Perhaps no place in any community is so totally democratic as the town library. The only entrance requirement is interest. -Lady Bird Johnson

Susan Smolinsky, Library Director, Arvin A. Brown Public Library, Richford, Vermont


From: Pete Saussy (bujinin netzero.com)
Subject: tardis/tesseract?

I remember the sci-fi use of tesseract as a box which has more space inside than the outside would indicate, possibly from these two stories listed in Wikipedia: "And He Built a Crooked House" -- a science fiction story featuring a building in the form of a tesseract, and "A Wrinkle in Time" -- a science fantasy novel using the word "tesseract" (without reference to its geometrical meaning). I wondered why the Doctor Who writers didn't use it for the tardis.

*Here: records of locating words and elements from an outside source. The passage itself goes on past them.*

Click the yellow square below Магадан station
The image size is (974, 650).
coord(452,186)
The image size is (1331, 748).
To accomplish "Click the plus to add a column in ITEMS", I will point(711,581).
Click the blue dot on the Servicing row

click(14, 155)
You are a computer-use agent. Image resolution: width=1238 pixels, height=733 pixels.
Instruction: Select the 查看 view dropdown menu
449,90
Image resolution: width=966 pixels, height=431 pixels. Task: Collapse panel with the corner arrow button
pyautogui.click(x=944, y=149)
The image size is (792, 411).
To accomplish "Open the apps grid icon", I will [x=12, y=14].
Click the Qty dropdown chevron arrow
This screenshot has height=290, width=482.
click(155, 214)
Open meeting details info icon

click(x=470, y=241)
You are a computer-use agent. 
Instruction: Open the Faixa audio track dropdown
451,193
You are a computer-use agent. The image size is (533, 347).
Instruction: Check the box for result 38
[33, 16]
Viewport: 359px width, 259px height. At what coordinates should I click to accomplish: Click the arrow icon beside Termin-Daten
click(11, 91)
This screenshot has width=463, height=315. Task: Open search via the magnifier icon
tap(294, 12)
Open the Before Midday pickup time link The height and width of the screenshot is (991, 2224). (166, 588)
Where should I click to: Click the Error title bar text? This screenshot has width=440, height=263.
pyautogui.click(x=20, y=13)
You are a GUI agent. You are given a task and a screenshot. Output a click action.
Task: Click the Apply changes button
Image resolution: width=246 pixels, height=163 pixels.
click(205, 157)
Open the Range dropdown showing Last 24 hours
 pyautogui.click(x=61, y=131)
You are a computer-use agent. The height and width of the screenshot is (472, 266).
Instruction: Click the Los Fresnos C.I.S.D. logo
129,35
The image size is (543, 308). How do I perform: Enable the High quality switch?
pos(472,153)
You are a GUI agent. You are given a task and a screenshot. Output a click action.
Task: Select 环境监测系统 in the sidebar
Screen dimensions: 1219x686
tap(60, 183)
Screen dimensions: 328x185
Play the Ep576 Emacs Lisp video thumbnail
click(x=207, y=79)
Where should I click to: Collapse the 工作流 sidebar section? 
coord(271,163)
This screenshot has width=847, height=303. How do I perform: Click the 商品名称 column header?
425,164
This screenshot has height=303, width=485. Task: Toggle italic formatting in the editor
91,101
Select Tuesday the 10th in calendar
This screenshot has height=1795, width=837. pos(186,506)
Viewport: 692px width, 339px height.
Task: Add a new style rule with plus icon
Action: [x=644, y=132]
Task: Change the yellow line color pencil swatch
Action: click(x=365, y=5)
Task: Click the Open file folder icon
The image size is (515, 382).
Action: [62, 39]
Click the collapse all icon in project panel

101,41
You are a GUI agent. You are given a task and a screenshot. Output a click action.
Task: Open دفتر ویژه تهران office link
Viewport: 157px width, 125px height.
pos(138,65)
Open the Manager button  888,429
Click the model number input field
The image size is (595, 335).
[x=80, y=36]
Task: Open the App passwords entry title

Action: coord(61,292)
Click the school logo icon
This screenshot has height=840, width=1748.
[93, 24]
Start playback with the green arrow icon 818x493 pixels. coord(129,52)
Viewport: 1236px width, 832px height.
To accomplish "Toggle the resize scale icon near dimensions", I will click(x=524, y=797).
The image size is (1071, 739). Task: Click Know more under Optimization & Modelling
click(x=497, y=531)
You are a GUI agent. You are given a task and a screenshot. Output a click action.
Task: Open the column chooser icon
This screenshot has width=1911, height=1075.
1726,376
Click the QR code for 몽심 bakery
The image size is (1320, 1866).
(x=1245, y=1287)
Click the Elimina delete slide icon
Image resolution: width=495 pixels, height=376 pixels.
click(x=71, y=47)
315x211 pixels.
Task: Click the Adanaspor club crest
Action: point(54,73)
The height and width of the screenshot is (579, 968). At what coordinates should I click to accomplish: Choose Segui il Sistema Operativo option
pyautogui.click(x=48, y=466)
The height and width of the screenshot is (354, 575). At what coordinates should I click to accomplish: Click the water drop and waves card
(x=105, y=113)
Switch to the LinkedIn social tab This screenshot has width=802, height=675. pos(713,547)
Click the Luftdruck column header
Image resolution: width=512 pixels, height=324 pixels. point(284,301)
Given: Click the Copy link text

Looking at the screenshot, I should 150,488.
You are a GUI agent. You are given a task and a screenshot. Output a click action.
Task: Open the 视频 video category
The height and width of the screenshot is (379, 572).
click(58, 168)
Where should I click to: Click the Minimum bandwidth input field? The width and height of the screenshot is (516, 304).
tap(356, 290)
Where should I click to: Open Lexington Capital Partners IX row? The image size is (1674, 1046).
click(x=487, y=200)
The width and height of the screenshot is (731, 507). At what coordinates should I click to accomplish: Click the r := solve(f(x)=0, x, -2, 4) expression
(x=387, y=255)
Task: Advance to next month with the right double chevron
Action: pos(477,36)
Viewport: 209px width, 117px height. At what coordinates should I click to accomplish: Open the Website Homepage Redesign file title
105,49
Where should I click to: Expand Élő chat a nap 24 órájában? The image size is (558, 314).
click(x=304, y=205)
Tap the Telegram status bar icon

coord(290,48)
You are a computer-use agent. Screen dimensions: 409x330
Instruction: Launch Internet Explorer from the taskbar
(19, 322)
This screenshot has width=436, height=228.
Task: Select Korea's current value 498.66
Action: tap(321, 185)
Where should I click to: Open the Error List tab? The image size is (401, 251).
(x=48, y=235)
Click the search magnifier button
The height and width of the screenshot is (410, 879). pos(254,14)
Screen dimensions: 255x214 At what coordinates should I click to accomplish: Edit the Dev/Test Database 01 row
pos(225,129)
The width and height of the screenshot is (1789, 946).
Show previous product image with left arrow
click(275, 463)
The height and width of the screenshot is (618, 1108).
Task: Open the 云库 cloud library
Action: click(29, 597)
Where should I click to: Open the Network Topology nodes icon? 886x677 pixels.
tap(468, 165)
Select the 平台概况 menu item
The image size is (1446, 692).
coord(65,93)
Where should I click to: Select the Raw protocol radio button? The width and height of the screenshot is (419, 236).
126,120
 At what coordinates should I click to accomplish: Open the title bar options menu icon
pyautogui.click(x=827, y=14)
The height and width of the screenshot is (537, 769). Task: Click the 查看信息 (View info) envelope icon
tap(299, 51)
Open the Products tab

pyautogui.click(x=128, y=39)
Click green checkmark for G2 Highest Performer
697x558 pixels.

Pete Saussy, Pawleys Island, South Carolina


From: Chips Mackinolty (chips.mackinolty gmail.com)
Subject: Tardis

The Australian Broadcasting Corporation refers to radio recording booths by the term TARDIS. When one is connected to another via satellite, it's technically a TARDIS in the sense that it encompasses time and relative dimensions in space. They are, as the Doctor says, "bigger on the inside". That is also why there is a large cardboard cut-out of a dalek outside Sydney Master Control.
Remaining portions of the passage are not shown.